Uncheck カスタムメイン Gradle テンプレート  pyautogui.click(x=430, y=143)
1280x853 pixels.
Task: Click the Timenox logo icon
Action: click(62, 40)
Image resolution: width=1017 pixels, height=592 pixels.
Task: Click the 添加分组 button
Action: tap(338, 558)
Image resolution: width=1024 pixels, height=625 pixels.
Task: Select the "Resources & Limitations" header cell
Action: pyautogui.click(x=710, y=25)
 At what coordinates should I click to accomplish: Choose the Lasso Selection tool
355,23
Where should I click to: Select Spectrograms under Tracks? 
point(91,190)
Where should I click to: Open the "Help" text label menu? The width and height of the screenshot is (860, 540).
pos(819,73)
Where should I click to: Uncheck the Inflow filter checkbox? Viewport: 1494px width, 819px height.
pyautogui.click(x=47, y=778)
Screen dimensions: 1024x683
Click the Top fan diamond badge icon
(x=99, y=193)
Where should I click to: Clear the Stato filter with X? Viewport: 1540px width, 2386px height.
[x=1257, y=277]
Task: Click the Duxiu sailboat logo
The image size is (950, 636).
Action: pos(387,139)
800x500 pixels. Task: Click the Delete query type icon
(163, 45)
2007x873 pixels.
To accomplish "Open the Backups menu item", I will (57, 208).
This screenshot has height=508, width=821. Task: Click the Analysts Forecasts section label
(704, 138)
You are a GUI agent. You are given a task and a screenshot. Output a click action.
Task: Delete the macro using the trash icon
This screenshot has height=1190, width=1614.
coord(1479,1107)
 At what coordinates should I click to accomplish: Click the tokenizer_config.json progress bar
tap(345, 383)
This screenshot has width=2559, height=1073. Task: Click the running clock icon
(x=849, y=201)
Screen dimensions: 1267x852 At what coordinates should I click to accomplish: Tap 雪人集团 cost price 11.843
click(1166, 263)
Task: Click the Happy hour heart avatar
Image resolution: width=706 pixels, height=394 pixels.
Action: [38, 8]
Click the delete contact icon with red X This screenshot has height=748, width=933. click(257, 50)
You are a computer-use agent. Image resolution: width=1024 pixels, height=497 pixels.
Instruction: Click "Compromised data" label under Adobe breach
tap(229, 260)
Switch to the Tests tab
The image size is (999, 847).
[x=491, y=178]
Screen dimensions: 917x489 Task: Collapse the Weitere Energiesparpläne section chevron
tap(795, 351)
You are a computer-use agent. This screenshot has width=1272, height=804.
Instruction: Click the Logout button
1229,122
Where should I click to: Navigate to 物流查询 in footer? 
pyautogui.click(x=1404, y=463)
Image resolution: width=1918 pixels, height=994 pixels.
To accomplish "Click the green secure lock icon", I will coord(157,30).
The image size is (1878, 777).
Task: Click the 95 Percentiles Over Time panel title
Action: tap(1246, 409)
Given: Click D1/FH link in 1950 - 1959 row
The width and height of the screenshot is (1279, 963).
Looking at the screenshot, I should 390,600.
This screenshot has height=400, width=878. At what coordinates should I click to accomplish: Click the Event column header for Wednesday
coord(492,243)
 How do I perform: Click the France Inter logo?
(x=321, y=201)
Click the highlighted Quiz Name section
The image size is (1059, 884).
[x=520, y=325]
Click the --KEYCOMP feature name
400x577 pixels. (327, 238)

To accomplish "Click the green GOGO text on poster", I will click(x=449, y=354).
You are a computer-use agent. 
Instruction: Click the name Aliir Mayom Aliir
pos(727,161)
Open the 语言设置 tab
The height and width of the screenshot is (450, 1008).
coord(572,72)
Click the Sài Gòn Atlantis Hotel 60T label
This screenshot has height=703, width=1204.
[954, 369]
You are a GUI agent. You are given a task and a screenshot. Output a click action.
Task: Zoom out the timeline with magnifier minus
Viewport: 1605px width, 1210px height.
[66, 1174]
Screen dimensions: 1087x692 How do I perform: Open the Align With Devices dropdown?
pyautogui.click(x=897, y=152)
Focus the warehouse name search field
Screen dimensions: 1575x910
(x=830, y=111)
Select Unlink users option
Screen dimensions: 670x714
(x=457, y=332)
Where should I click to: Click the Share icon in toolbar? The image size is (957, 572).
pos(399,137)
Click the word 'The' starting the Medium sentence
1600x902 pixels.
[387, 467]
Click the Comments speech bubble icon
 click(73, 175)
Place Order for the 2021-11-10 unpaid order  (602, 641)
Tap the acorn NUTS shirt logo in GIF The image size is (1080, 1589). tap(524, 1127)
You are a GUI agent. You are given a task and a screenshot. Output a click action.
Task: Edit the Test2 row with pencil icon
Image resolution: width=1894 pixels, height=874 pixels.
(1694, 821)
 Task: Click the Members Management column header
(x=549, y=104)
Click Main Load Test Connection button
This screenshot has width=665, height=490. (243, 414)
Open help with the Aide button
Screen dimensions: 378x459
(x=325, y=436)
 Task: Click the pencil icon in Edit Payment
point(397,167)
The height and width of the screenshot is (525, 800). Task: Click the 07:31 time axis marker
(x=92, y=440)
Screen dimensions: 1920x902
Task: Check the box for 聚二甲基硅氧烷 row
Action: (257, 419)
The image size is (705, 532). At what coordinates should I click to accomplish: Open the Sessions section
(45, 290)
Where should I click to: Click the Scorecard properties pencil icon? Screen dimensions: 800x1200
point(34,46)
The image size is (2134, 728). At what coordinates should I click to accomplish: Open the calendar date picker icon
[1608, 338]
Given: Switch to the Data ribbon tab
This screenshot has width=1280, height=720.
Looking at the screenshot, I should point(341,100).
|---|
— What you will do —
All entries should be given again precisely as they appear above.

— Solution to this task —
Uncheck カスタムメイン Gradle テンプレート  pyautogui.click(x=430, y=143)
1280x853 pixels.
Task: Click the Timenox logo icon
Action: click(62, 40)
Image resolution: width=1017 pixels, height=592 pixels.
Task: Click the 添加分组 button
Action: tap(338, 558)
Image resolution: width=1024 pixels, height=625 pixels.
Task: Select the "Resources & Limitations" header cell
Action: pyautogui.click(x=710, y=25)
 At what coordinates should I click to accomplish: Choose the Lasso Selection tool
355,23
Where should I click to: Select Spectrograms under Tracks? 
point(91,190)
Where should I click to: Open the "Help" text label menu? The width and height of the screenshot is (860, 540).
pos(819,73)
Where should I click to: Uncheck the Inflow filter checkbox? Viewport: 1494px width, 819px height.
pyautogui.click(x=47, y=778)
Screen dimensions: 1024x683
Click the Top fan diamond badge icon
(x=99, y=193)
Where should I click to: Clear the Stato filter with X? Viewport: 1540px width, 2386px height.
[x=1257, y=277]
Task: Click the Duxiu sailboat logo
The image size is (950, 636).
Action: pos(387,139)
800x500 pixels. Task: Click the Delete query type icon
(163, 45)
2007x873 pixels.
To accomplish "Open the Backups menu item", I will (57, 208).
This screenshot has height=508, width=821. Task: Click the Analysts Forecasts section label
(704, 138)
You are a GUI agent. You are given a task and a screenshot. Output a click action.
Task: Delete the macro using the trash icon
This screenshot has height=1190, width=1614.
coord(1479,1107)
 At what coordinates should I click to accomplish: Click the tokenizer_config.json progress bar
tap(345, 383)
This screenshot has width=2559, height=1073. Task: Click the running clock icon
(x=849, y=201)
Screen dimensions: 1267x852 At what coordinates should I click to accomplish: Tap 雪人集团 cost price 11.843
click(1166, 263)
Task: Click the Happy hour heart avatar
Image resolution: width=706 pixels, height=394 pixels.
Action: [38, 8]
Click the delete contact icon with red X This screenshot has height=748, width=933. click(257, 50)
You are a computer-use agent. Image resolution: width=1024 pixels, height=497 pixels.
Instruction: Click "Compromised data" label under Adobe breach
tap(229, 260)
Switch to the Tests tab
The image size is (999, 847).
[x=491, y=178]
Screen dimensions: 917x489 Task: Collapse the Weitere Energiesparpläne section chevron
tap(795, 351)
You are a computer-use agent. This screenshot has width=1272, height=804.
Instruction: Click the Logout button
1229,122
Where should I click to: Navigate to 物流查询 in footer? 
pyautogui.click(x=1404, y=463)
Image resolution: width=1918 pixels, height=994 pixels.
To accomplish "Click the green secure lock icon", I will coord(157,30).
The image size is (1878, 777).
Task: Click the 95 Percentiles Over Time panel title
Action: tap(1246, 409)
Given: Click D1/FH link in 1950 - 1959 row
The width and height of the screenshot is (1279, 963).
Looking at the screenshot, I should 390,600.
This screenshot has height=400, width=878. At what coordinates should I click to accomplish: Click the Event column header for Wednesday
coord(492,243)
 How do I perform: Click the France Inter logo?
(x=321, y=201)
Click the highlighted Quiz Name section
The image size is (1059, 884).
[x=520, y=325]
Click the --KEYCOMP feature name
400x577 pixels. (327, 238)

To accomplish "Click the green GOGO text on poster", I will click(x=449, y=354).
You are a computer-use agent. 
Instruction: Click the name Aliir Mayom Aliir
pos(727,161)
Open the 语言设置 tab
The height and width of the screenshot is (450, 1008).
coord(572,72)
Click the Sài Gòn Atlantis Hotel 60T label
This screenshot has height=703, width=1204.
[954, 369]
You are a GUI agent. You are given a task and a screenshot. Output a click action.
Task: Zoom out the timeline with magnifier minus
Viewport: 1605px width, 1210px height.
[66, 1174]
Screen dimensions: 1087x692 How do I perform: Open the Align With Devices dropdown?
pyautogui.click(x=897, y=152)
Focus the warehouse name search field
Screen dimensions: 1575x910
(x=830, y=111)
Select Unlink users option
Screen dimensions: 670x714
(x=457, y=332)
Where should I click to: Click the Share icon in toolbar? The image size is (957, 572).
pos(399,137)
Click the word 'The' starting the Medium sentence
1600x902 pixels.
[387, 467]
Click the Comments speech bubble icon
 click(73, 175)
Place Order for the 2021-11-10 unpaid order  (602, 641)
Tap the acorn NUTS shirt logo in GIF The image size is (1080, 1589). tap(524, 1127)
You are a GUI agent. You are given a task and a screenshot. Output a click action.
Task: Edit the Test2 row with pencil icon
Image resolution: width=1894 pixels, height=874 pixels.
(1694, 821)
 Task: Click the Members Management column header
(x=549, y=104)
Click Main Load Test Connection button
This screenshot has width=665, height=490. (243, 414)
Open help with the Aide button
Screen dimensions: 378x459
(x=325, y=436)
 Task: Click the pencil icon in Edit Payment
point(397,167)
The height and width of the screenshot is (525, 800). Task: Click the 07:31 time axis marker
(x=92, y=440)
Screen dimensions: 1920x902
Task: Check the box for 聚二甲基硅氧烷 row
Action: (257, 419)
The image size is (705, 532). At what coordinates should I click to accomplish: Open the Sessions section
(45, 290)
Where should I click to: Click the Scorecard properties pencil icon? Screen dimensions: 800x1200
point(34,46)
The image size is (2134, 728). At what coordinates should I click to accomplish: Open the calendar date picker icon
[1608, 338]
Given: Switch to the Data ribbon tab
This screenshot has width=1280, height=720.
Looking at the screenshot, I should point(341,100).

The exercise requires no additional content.